▶ [Document segment]
-=-=-=-=-

The preferred way of decomposing a list into the first two elements and the rest list is (let ((x1 x2 x3+ (uncons-2 x))) body), and similar for three or four elements and a rest. This is not equivalent to (let (((values x1 x2 . x3+) (unlist x))) body) because the latter binds x3+ to a newly allocated copy of (cddr x).

Finally, the following two macros are added to the standard macros:

(values->list   <expression>)
(values->vector <expression>)
These operation receive all values (if any) delivered by their argument expression and return a newly allocated list (vector, resp.) of these values. Note that values->list is not the same as list (the procedure returning the list of its arguments).

Design Rationale

Which alternatives designs for the syntax were considered?

This SRFI defines two notations for receiving several values: Using the keyword values, or simply listing the variables if there is at least one. There are several alternatives for this design, some of which were proposed during the discussion. (Refer in particular to msg00000, msg00001, and msg00002, msg00007.) The alternatives considered include:
  1. Just listing the variables (no syntactic keyword at all) as in (let ((x1 x2 expr)) body).
  2. Only using a keyword, e.g. values, as in (let (((values x1 x2 . x3+) expr)) body).
  3. A keyword, e.g. dot, indicating the rest list as in (let ((x1 x2 dot x3+ expr)) body).
  4. The keyword ... indicating the rest list as in (let ((x1 x2 x3+ ... expr)) body).
  5. A keyword, e.g. rest, indicating the rest list as in (let ((x1 x2 (rest x3+) expr)) body).
  6. Using the <formals> syntax of R5RS as in (let (((x1 x2 . x3+) expr)) body).
  7. Mimicking <formals> but with one level of parentheses removed as in (let ((x1 x2 . x3+ expr)) body).
  8. As the previous but with additional syntax for "no values" and "just a rest", e.g. (let ((! expr)) body) and (let ((xs . expr)) body).

The requirements for the design are compatibility with the existing let, concise notation for the frequent use cases, robustness against most common mistakes, and full flexibility of receiving values.

For the sake of compatibility, only modifications of <binding spec> were considered. The alternative, i.e. modifying the syntax of let in other ways, was not considered. Concerning concise notation, by far the most convenient notation is listing the variables. As this notation also covers the existing syntax, it was adopted as the basis of the extension to be specified.

The listing the variables notation is limited by the fact that the preferred marker for a rest list (".") cannot follow an opening parenthesis as in (let ((. xs expr)) body), nor that it can be followed by two syntactic elements as in (let ((x1 . x2+ expr)) body). Lifting these restrictions would require major modifications in unrelated parts of the Scheme syntax, which is not an attractive option.

Another problematic aspect of the listing the variables notation is the case of no variables at all. While this case is not conflicting with existing syntax, it seriously harms syntactic robustness: (let (((run! foo))) body) and (let ((run! foo)) body) would both be syntactically correct and could easily be confused with one another. For this reason, the notation of listing the variables was restricted to one or more variables.

-=-=-=-=-

▶ [Recorded information]
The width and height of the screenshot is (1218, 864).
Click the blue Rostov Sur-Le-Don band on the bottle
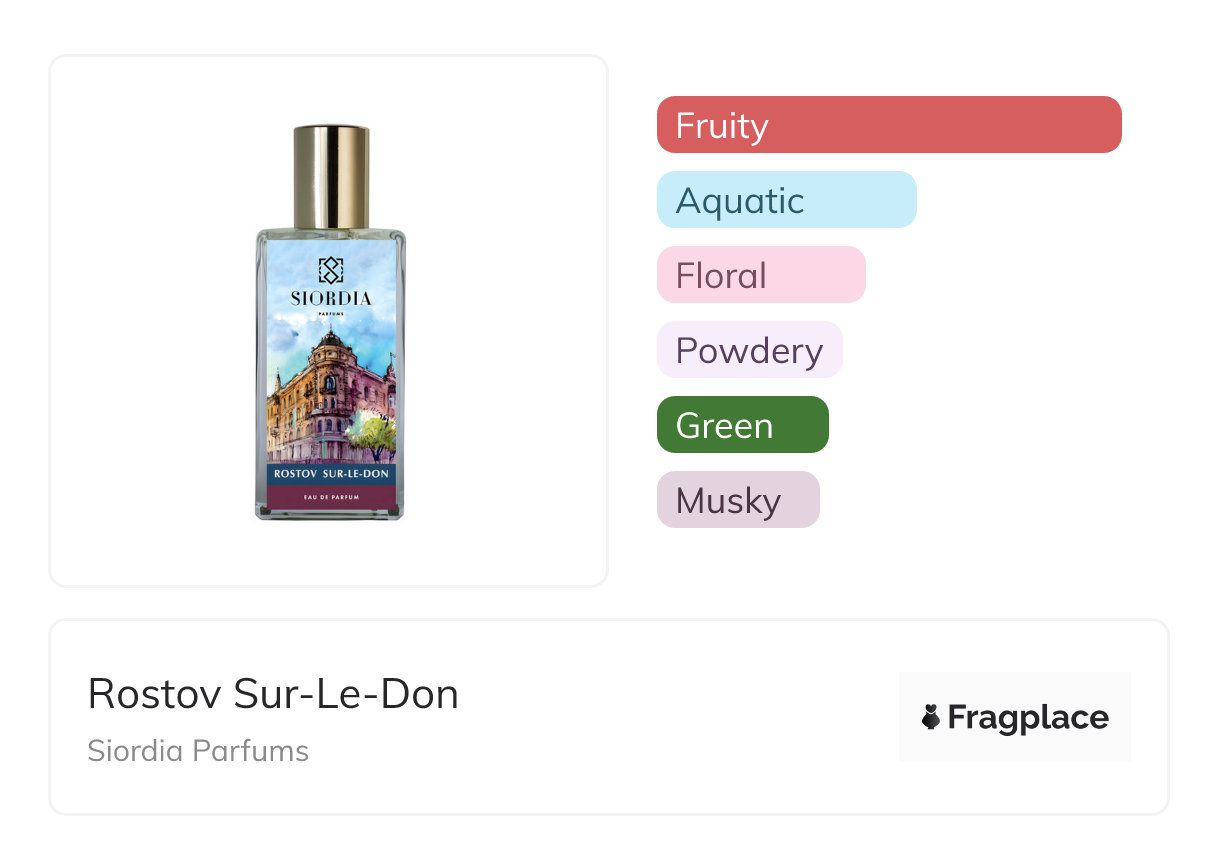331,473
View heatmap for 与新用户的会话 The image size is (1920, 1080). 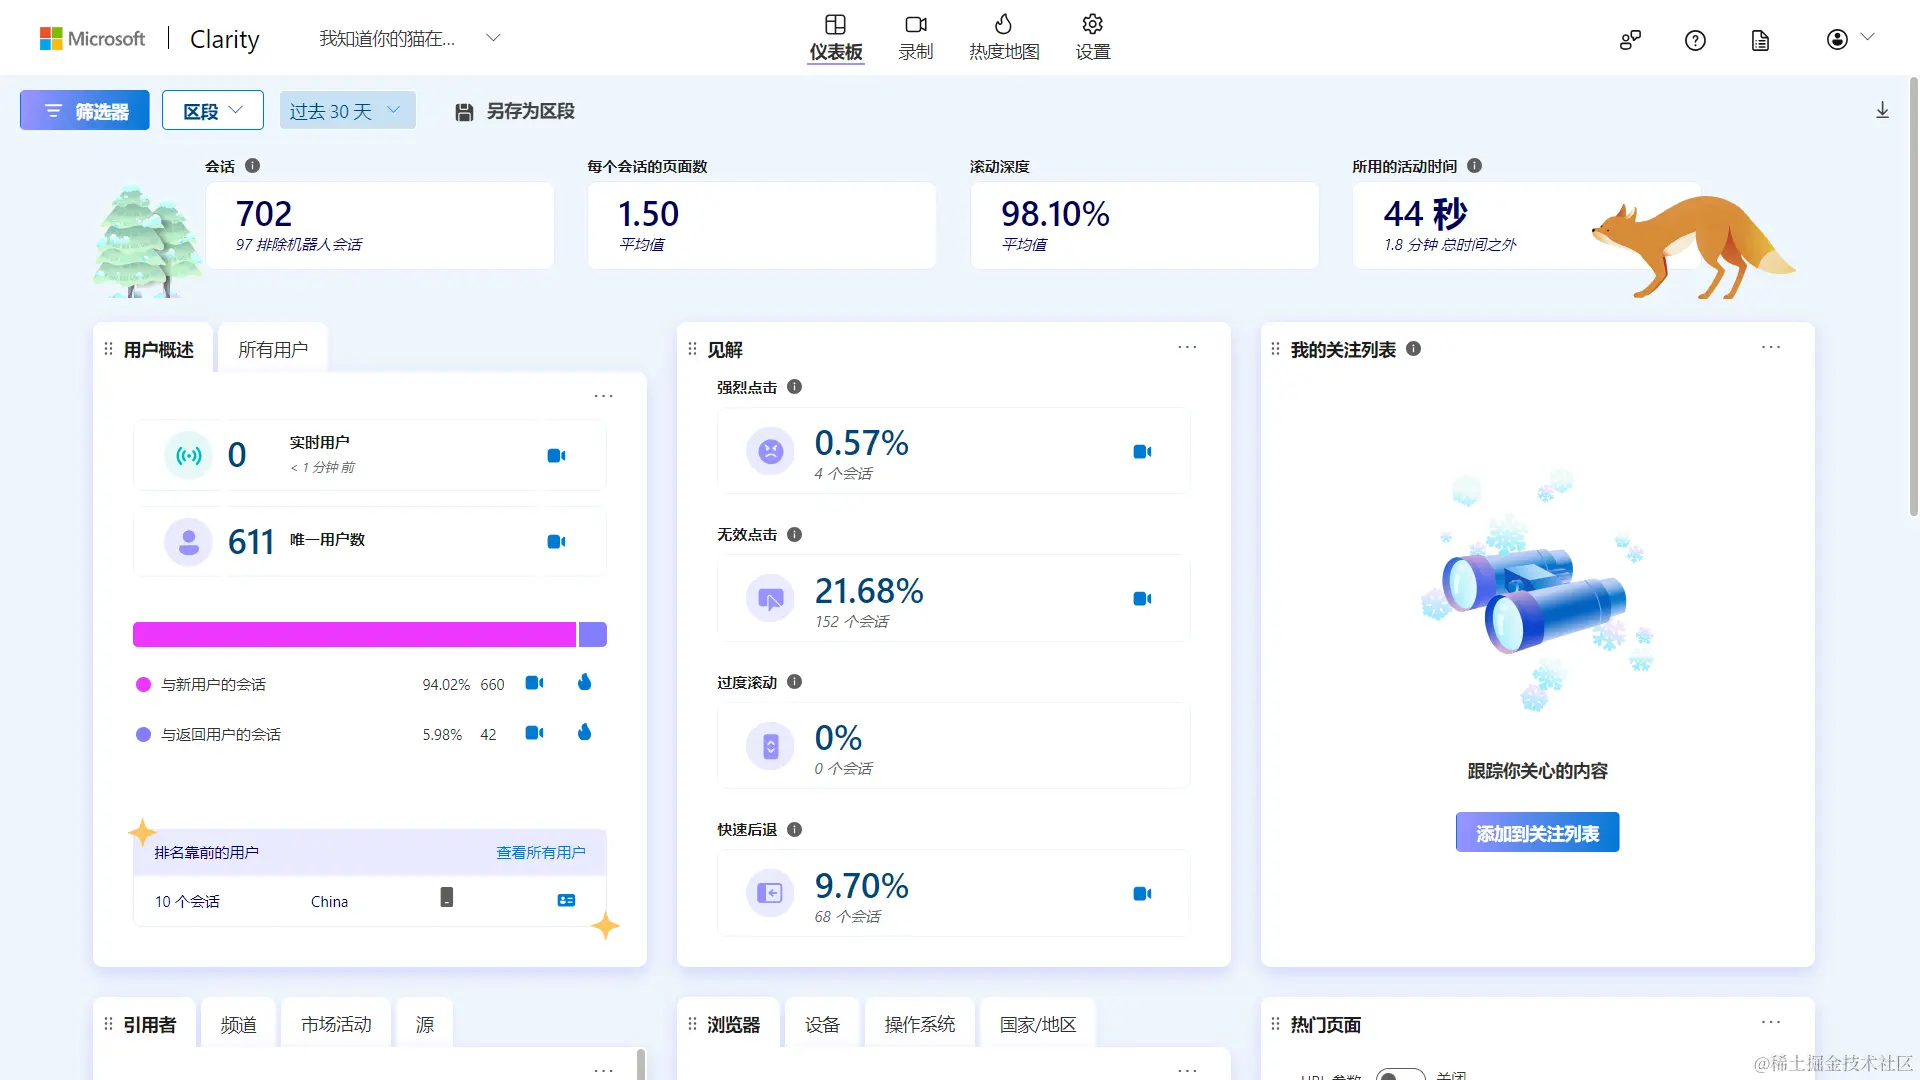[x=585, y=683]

-=-=-=-=-

▶ [Exercise requirements]
- A) In the SRFI excerpt, why is (let ((x1 x2 x3+ (uncons-2 x))) body) not equivalent to (let (((values x1 x2 . x3+) (unlist x))) body)?
- B) List every requirement for the design that the SRFI excerpt names.

▶ [Solutions below]
- A) The latter binds x3+ to a newly allocated copy of (cddr x).

- B)
- Compatibility with the existing let
- Concise notation for the frequent use cases
- Robustness against most common mistakes
- Full flexibility of receiving values